===== Data for review

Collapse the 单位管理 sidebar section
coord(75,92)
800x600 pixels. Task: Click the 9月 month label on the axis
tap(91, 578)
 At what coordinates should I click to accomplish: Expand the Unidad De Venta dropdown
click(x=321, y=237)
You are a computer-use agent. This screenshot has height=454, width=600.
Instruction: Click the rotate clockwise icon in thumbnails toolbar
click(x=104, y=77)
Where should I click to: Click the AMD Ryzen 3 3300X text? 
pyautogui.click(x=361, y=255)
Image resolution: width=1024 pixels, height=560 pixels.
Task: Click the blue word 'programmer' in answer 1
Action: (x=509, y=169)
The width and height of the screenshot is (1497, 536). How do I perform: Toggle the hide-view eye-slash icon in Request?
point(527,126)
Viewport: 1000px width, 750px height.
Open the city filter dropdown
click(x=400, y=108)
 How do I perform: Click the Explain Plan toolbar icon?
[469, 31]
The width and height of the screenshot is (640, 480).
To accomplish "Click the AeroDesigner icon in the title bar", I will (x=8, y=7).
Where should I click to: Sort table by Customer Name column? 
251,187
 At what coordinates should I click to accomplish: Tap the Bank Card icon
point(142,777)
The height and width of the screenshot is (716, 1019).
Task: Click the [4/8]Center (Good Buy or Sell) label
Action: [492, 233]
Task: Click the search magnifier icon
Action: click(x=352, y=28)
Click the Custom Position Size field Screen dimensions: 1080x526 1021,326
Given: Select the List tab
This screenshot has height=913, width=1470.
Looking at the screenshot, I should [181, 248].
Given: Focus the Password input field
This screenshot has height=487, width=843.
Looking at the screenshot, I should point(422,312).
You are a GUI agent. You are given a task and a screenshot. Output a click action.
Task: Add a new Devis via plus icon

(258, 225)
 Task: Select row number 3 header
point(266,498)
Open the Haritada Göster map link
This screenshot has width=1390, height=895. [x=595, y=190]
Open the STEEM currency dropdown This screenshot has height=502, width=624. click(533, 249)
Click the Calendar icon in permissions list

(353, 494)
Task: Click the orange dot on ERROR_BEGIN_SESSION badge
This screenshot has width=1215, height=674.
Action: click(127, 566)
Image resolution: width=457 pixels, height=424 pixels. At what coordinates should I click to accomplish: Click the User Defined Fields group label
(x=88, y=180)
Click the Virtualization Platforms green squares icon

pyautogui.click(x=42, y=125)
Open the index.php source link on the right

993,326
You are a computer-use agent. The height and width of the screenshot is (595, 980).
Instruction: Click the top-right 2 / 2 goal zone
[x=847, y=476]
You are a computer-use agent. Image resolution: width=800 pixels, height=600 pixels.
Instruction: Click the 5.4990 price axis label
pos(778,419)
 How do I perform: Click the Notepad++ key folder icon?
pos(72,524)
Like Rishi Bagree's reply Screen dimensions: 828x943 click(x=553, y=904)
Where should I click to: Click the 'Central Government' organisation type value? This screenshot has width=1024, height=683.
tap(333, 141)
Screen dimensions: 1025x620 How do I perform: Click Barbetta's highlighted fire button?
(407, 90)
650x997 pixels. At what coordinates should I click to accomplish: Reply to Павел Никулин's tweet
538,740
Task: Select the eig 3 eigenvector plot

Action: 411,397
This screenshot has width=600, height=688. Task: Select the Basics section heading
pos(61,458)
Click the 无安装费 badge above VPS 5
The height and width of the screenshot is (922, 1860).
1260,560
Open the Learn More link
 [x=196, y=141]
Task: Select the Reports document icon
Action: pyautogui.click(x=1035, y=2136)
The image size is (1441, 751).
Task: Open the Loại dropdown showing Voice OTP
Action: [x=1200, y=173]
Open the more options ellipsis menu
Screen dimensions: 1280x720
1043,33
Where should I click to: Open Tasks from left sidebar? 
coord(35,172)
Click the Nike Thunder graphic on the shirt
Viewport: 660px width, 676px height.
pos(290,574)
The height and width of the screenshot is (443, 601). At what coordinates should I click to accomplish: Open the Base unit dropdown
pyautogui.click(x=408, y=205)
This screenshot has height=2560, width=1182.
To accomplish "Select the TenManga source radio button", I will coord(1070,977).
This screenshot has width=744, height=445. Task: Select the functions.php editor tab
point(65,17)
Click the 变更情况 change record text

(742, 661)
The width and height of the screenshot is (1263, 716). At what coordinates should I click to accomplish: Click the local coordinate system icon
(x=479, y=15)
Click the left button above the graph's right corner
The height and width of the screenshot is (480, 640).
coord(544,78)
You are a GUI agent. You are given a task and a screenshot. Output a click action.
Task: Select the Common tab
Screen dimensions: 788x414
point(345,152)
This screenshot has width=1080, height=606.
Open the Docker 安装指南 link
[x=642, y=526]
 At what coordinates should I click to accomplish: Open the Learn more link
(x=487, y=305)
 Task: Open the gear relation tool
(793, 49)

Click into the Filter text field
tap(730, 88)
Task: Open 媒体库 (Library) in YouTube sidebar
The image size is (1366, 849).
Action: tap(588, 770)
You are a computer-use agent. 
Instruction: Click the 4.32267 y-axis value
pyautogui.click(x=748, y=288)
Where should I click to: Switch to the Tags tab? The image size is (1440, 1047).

==========

Task to carry out: Your reply should repeat the entire listing, word for word and complete.

Answer for the task:
Collapse the 单位管理 sidebar section
coord(75,92)
800x600 pixels. Task: Click the 9月 month label on the axis
tap(91, 578)
 At what coordinates should I click to accomplish: Expand the Unidad De Venta dropdown
click(x=321, y=237)
You are a computer-use agent. This screenshot has height=454, width=600.
Instruction: Click the rotate clockwise icon in thumbnails toolbar
click(x=104, y=77)
Where should I click to: Click the AMD Ryzen 3 3300X text? 
pyautogui.click(x=361, y=255)
Image resolution: width=1024 pixels, height=560 pixels.
Task: Click the blue word 'programmer' in answer 1
Action: (x=509, y=169)
The width and height of the screenshot is (1497, 536). How do I perform: Toggle the hide-view eye-slash icon in Request?
point(527,126)
Viewport: 1000px width, 750px height.
Open the city filter dropdown
click(x=400, y=108)
 How do I perform: Click the Explain Plan toolbar icon?
[469, 31]
The width and height of the screenshot is (640, 480).
To accomplish "Click the AeroDesigner icon in the title bar", I will (x=8, y=7).
Where should I click to: Sort table by Customer Name column? 
251,187
 At what coordinates should I click to accomplish: Tap the Bank Card icon
point(142,777)
The height and width of the screenshot is (716, 1019).
Task: Click the [4/8]Center (Good Buy or Sell) label
Action: [492, 233]
Task: Click the search magnifier icon
Action: click(x=352, y=28)
Click the Custom Position Size field Screen dimensions: 1080x526 1021,326
Given: Select the List tab
This screenshot has height=913, width=1470.
Looking at the screenshot, I should [181, 248].
Given: Focus the Password input field
This screenshot has height=487, width=843.
Looking at the screenshot, I should point(422,312).
You are a GUI agent. You are given a task and a screenshot. Output a click action.
Task: Add a new Devis via plus icon

(258, 225)
 Task: Select row number 3 header
point(266,498)
Open the Haritada Göster map link
This screenshot has width=1390, height=895. [x=595, y=190]
Open the STEEM currency dropdown This screenshot has height=502, width=624. click(533, 249)
Click the Calendar icon in permissions list

(353, 494)
Task: Click the orange dot on ERROR_BEGIN_SESSION badge
This screenshot has width=1215, height=674.
Action: click(127, 566)
Image resolution: width=457 pixels, height=424 pixels. At what coordinates should I click to accomplish: Click the User Defined Fields group label
(x=88, y=180)
Click the Virtualization Platforms green squares icon

pyautogui.click(x=42, y=125)
Open the index.php source link on the right

993,326
You are a computer-use agent. The height and width of the screenshot is (595, 980).
Instruction: Click the top-right 2 / 2 goal zone
[x=847, y=476]
You are a computer-use agent. Image resolution: width=800 pixels, height=600 pixels.
Instruction: Click the 5.4990 price axis label
pos(778,419)
 How do I perform: Click the Notepad++ key folder icon?
pos(72,524)
Like Rishi Bagree's reply Screen dimensions: 828x943 click(x=553, y=904)
Where should I click to: Click the 'Central Government' organisation type value? This screenshot has width=1024, height=683.
tap(333, 141)
Screen dimensions: 1025x620 How do I perform: Click Barbetta's highlighted fire button?
(407, 90)
650x997 pixels. At what coordinates should I click to accomplish: Reply to Павел Никулин's tweet
538,740
Task: Select the eig 3 eigenvector plot

Action: 411,397
This screenshot has width=600, height=688. Task: Select the Basics section heading
pos(61,458)
Click the 无安装费 badge above VPS 5
The height and width of the screenshot is (922, 1860).
1260,560
Open the Learn More link
 [x=196, y=141]
Task: Select the Reports document icon
Action: pyautogui.click(x=1035, y=2136)
The image size is (1441, 751).
Task: Open the Loại dropdown showing Voice OTP
Action: [x=1200, y=173]
Open the more options ellipsis menu
Screen dimensions: 1280x720
1043,33
Where should I click to: Open Tasks from left sidebar? 
coord(35,172)
Click the Nike Thunder graphic on the shirt
Viewport: 660px width, 676px height.
pos(290,574)
The height and width of the screenshot is (443, 601). At what coordinates should I click to accomplish: Open the Base unit dropdown
pyautogui.click(x=408, y=205)
This screenshot has height=2560, width=1182.
To accomplish "Select the TenManga source radio button", I will coord(1070,977).
This screenshot has width=744, height=445. Task: Select the functions.php editor tab
point(65,17)
Click the 变更情况 change record text

(742, 661)
The width and height of the screenshot is (1263, 716). At what coordinates should I click to accomplish: Click the local coordinate system icon
(x=479, y=15)
Click the left button above the graph's right corner
The height and width of the screenshot is (480, 640).
coord(544,78)
You are a GUI agent. You are given a task and a screenshot. Output a click action.
Task: Select the Common tab
Screen dimensions: 788x414
point(345,152)
This screenshot has width=1080, height=606.
Open the Docker 安装指南 link
[x=642, y=526]
 At what coordinates should I click to accomplish: Open the Learn more link
(x=487, y=305)
 Task: Open the gear relation tool
(793, 49)

Click into the Filter text field
tap(730, 88)
Task: Open 媒体库 (Library) in YouTube sidebar
The image size is (1366, 849).
Action: tap(588, 770)
You are a computer-use agent. 
Instruction: Click the 4.32267 y-axis value
pyautogui.click(x=748, y=288)
Where should I click to: Switch to the Tags tab? The image size is (1440, 1047).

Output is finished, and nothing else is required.